HHJ STEWART QC: If it was sent DX on Wednesday it would have been received today not yesterday.
MR BASU: Right yes, yes. My Lord, in the circumstances, also given the hour it would be better simply to have the costs to be assessed if not agreed
HHJ STEWART QC : (inaudible) summary assessment. I have two options. (inaudible). You can either sort it out or in a few minutes I will have a go at assessing it.
MR BASU: Yes, of course.
HHJ STEWART QC : If (inaudible) prejudice I will put that back. Unless there are other reasons, after applying summary assessment so in a couple of weeks time (inaudible)
MR BASU : My Lord, yes
HHJ STEWART QC : A detailed assessment by virtue (inaudible), whichever way that cuts. Do you want to show Mr Cawson the schedule? Because it may be it’s uncontroversial.
MR BASU : Yes.
MR CAWSON: My Lord, I would suspect I would have to take instructions
HHJ STEWART QC: Of course. Does it look on its face to be seriously problematic, or only mildly problematic, subject to instructions?
MR CAWSON: I think I will have to take instructions. I haven’t seen our costs schedule either. I will just have to take instructions, if I may, my Lord.

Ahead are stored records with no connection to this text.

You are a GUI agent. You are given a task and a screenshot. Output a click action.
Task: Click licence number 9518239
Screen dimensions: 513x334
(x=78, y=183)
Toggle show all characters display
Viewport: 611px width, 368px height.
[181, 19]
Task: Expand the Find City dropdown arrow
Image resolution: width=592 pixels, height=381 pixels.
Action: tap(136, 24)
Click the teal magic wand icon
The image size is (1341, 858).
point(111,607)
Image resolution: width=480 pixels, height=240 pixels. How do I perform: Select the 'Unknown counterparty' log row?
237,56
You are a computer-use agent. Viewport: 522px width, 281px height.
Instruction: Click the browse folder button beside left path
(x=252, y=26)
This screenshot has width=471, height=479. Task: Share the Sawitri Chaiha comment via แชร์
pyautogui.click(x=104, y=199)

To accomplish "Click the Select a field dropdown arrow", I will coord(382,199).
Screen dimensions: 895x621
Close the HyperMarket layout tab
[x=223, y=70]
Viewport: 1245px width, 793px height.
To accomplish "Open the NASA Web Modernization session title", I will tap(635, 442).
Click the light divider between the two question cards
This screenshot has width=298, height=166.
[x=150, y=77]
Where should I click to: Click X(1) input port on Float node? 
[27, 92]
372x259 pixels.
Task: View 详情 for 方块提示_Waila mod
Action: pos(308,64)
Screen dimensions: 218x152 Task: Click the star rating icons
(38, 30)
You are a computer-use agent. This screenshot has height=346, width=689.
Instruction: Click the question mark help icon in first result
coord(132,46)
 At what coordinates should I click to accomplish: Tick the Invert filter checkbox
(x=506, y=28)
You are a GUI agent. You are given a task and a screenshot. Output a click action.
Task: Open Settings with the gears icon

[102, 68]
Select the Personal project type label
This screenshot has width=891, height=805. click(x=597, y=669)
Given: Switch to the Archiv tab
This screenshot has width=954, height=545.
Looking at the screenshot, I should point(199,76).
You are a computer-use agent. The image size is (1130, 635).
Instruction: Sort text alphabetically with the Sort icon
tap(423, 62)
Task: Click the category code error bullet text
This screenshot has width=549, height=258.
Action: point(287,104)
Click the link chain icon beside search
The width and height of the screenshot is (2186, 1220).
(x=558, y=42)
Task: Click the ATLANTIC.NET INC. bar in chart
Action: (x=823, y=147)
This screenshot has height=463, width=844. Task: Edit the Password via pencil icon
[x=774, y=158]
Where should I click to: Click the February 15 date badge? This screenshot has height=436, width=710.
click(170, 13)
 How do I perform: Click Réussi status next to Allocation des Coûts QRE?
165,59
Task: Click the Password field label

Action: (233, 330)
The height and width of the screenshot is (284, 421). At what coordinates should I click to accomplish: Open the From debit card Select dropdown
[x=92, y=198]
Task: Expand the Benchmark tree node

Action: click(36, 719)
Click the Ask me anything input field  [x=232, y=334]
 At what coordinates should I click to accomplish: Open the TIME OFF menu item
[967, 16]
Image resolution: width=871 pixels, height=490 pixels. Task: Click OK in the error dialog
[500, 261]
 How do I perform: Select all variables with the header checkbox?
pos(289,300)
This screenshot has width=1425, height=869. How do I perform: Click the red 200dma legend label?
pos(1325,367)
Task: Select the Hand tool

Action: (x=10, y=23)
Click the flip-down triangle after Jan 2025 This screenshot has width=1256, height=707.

HHJ STEWART QC : Do you need me to rise?
MR CAWSON : If your Lordship could very briefly, perhaps five or ten minutes.
HHJ STEWART QC : I don’t know if you need any of these documents for the purposes of costs
MR CAWSON : My Lord, no. My Lord I should just say that I have been asked to apply for permission to appeal on the nub issues Your Lordship probably won’t need the papers but I am instructed to make that application.
HHJ STEWART QC : OK, well whilst you are looking at that I will fill in a form so is there anything else you want me to say in support of (inaudible)
MR CAWSON : My Lord I don't think so. I would simply say it is a point of law, I would submit a point as to the relationship between the two procedures which (inaudible)
HHJ STEWART QC : I will fill in a form refusing (inaudible).
(adjournment)
MR CAWSON: As I anticipated, we have managed to agree costs, and it’s agreed they should be summarily assessed in the sum of £9,000.
HHJ STEWART QC Ok, so, appeal dismissed. Appellant to pay the respondent’s costs, assessed at £9,000. 3) Permission to appeal
MR CAWSON: Just to add to that. The default time for payment would be 14 days. We have agreed 28 days.
HHJ STEWART: Right, and I have filled in the form refusing.